Abstract
Premature births are defined as a baby born before 37 weeks of gestational age. In the United States, there is a high rate of premature births. Many issues can arise from being born early. One problem of significance is chronic lung disease (CLD). One aspect of CLD is bronchopulmonary dysplasia (BPD). At Meriter Unity-Point Health (Meriter-UPH), the incidence BPD in comparison to the Vermont Oxford Network. Various aspects of a chronic lung bundle can be further investigated to potentially decrease the incidence of chronic lung disease in the newborn intensive care unit (NICU).
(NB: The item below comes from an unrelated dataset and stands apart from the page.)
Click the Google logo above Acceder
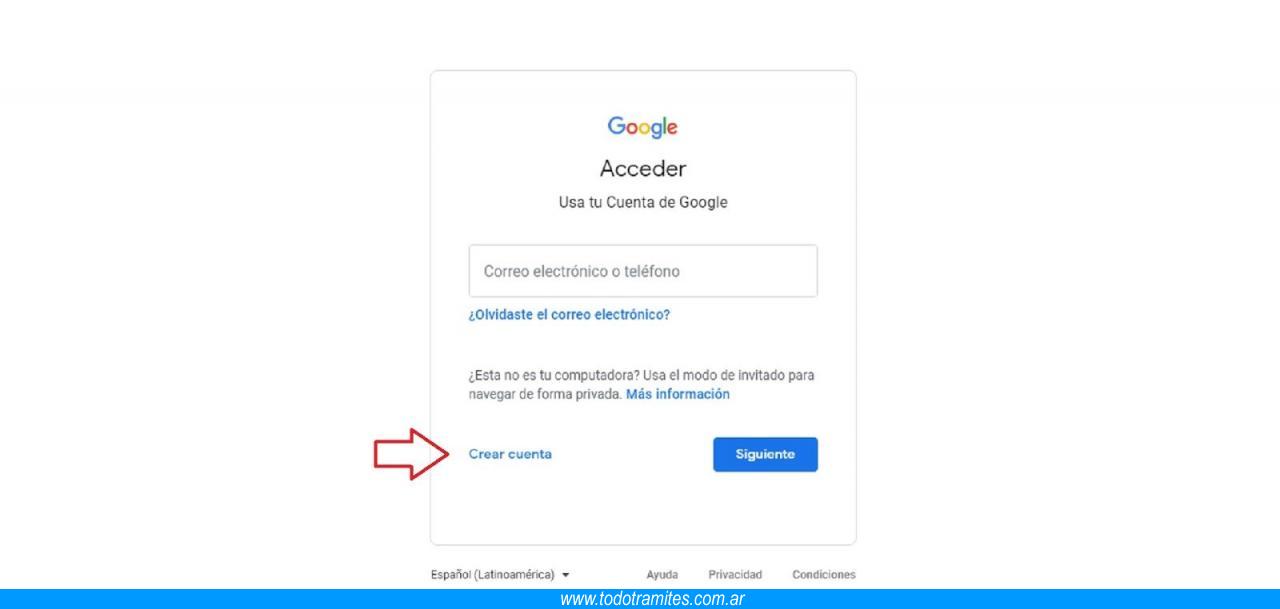1280x609 pixels. pos(643,127)
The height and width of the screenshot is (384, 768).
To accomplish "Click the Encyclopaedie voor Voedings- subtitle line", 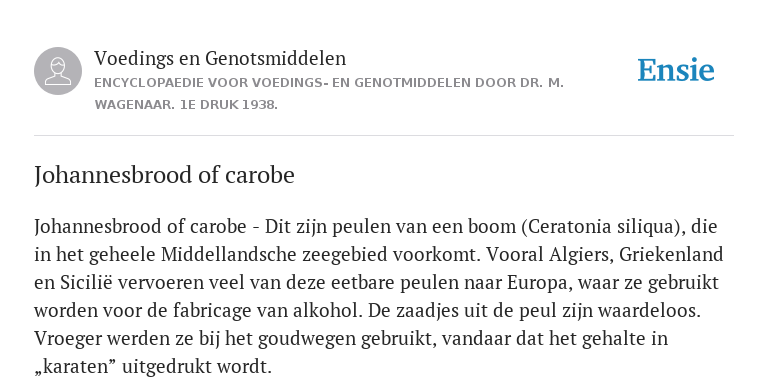I will (x=329, y=83).
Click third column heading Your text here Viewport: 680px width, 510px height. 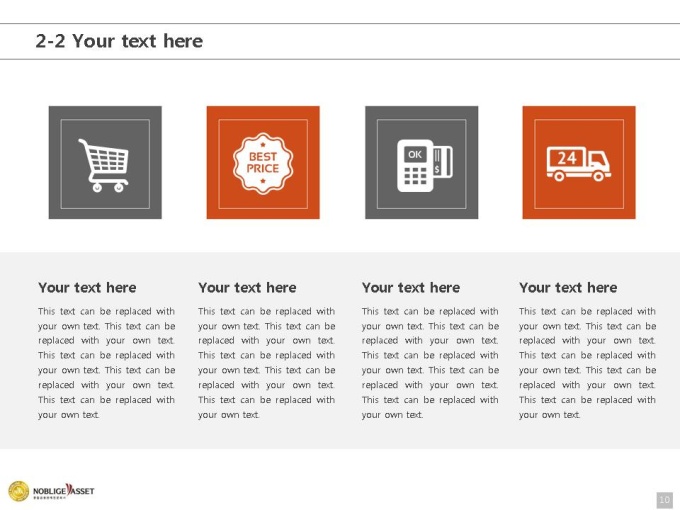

Research shows supporting evidence that having an extubation guideline can help reduce rates of BPD. Utilizing a guideline at Meriter-UPH will give providers a continuum plan of care that will remain consistent between the exchange of providers. Currently, different approaches based on experience are used to treat the infant in the moment of care. By providing an extubation guidelines, a standard of care can be set forth to all premature infants that can be tailored to the individual. As future providers in the NNP role, it is essential to unify with the Neonatologist and other medical doctors as a team. Having a reference to deliver consistent care will not only help providers collaborate effectively but allow for better outcomes and improved chronic lung rates in the premature patient population.
Of the seven patients, there was one extubation failure, giving the guideline an 85.8% success rate. Different components of the guideline were analyzed and found to have a compliance of 42.8%. A limitation to the study was the small sample size (n=7), however, such sample size gave adequate information on how to update and utilize the guideline to make it more successful in the future.